*** Opening of GIVEN RECORDS ***

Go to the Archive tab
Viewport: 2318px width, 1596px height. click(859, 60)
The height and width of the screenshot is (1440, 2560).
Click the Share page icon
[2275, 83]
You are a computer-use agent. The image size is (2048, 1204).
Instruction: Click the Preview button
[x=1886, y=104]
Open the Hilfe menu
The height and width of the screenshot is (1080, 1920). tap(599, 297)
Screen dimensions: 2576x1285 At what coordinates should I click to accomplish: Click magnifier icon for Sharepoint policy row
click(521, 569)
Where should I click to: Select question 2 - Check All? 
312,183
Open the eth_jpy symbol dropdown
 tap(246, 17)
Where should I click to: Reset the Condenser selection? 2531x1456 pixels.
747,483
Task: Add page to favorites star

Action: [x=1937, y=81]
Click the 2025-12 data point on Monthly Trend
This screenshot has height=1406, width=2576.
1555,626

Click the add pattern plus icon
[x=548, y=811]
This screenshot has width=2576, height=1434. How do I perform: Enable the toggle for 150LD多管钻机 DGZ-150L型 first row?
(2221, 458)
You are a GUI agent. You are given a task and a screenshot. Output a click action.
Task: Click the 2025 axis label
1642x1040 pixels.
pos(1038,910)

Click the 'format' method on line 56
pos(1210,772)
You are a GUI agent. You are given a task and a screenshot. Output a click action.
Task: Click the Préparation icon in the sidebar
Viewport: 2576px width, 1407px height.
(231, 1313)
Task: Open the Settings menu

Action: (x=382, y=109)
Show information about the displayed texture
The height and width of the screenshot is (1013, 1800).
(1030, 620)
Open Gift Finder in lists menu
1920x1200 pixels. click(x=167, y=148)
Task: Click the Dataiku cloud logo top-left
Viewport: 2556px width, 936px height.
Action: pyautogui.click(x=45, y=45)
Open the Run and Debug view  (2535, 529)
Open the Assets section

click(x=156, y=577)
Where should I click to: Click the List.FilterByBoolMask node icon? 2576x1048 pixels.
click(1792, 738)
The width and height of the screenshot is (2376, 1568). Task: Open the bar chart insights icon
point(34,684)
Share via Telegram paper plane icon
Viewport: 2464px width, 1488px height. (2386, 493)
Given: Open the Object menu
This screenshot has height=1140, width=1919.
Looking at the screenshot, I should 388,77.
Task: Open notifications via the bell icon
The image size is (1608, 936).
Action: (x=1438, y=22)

*** Close of GIVEN RECORDS ***

* EXERCISE REQUIREMENTS *
Output every line above so that it reads exactly as before.

* RESPONSE AREA *
Go to the Archive tab
Viewport: 2318px width, 1596px height. click(859, 60)
The height and width of the screenshot is (1440, 2560).
Click the Share page icon
[2275, 83]
You are a computer-use agent. The image size is (2048, 1204).
Instruction: Click the Preview button
[x=1886, y=104]
Open the Hilfe menu
The height and width of the screenshot is (1080, 1920). tap(599, 297)
Screen dimensions: 2576x1285 At what coordinates should I click to accomplish: Click magnifier icon for Sharepoint policy row
click(521, 569)
Where should I click to: Select question 2 - Check All? 
312,183
Open the eth_jpy symbol dropdown
 tap(246, 17)
Where should I click to: Reset the Condenser selection? 2531x1456 pixels.
747,483
Task: Add page to favorites star

Action: [x=1937, y=81]
Click the 2025-12 data point on Monthly Trend
This screenshot has height=1406, width=2576.
1555,626

Click the add pattern plus icon
[x=548, y=811]
This screenshot has width=2576, height=1434. How do I perform: Enable the toggle for 150LD多管钻机 DGZ-150L型 first row?
(2221, 458)
You are a GUI agent. You are given a task and a screenshot. Output a click action.
Task: Click the 2025 axis label
1642x1040 pixels.
pos(1038,910)

Click the 'format' method on line 56
pos(1210,772)
You are a GUI agent. You are given a task and a screenshot. Output a click action.
Task: Click the Préparation icon in the sidebar
Viewport: 2576px width, 1407px height.
(231, 1313)
Task: Open the Settings menu

Action: (x=382, y=109)
Show information about the displayed texture
The height and width of the screenshot is (1013, 1800).
(1030, 620)
Open Gift Finder in lists menu
1920x1200 pixels. click(x=167, y=148)
Task: Click the Dataiku cloud logo top-left
Viewport: 2556px width, 936px height.
Action: pyautogui.click(x=45, y=45)
Open the Run and Debug view  (2535, 529)
Open the Assets section

click(x=156, y=577)
Where should I click to: Click the List.FilterByBoolMask node icon? 2576x1048 pixels.
click(1792, 738)
The width and height of the screenshot is (2376, 1568). Task: Open the bar chart insights icon
point(34,684)
Share via Telegram paper plane icon
Viewport: 2464px width, 1488px height. (2386, 493)
Given: Open the Object menu
This screenshot has height=1140, width=1919.
Looking at the screenshot, I should 388,77.
Task: Open notifications via the bell icon
The image size is (1608, 936).
Action: (x=1438, y=22)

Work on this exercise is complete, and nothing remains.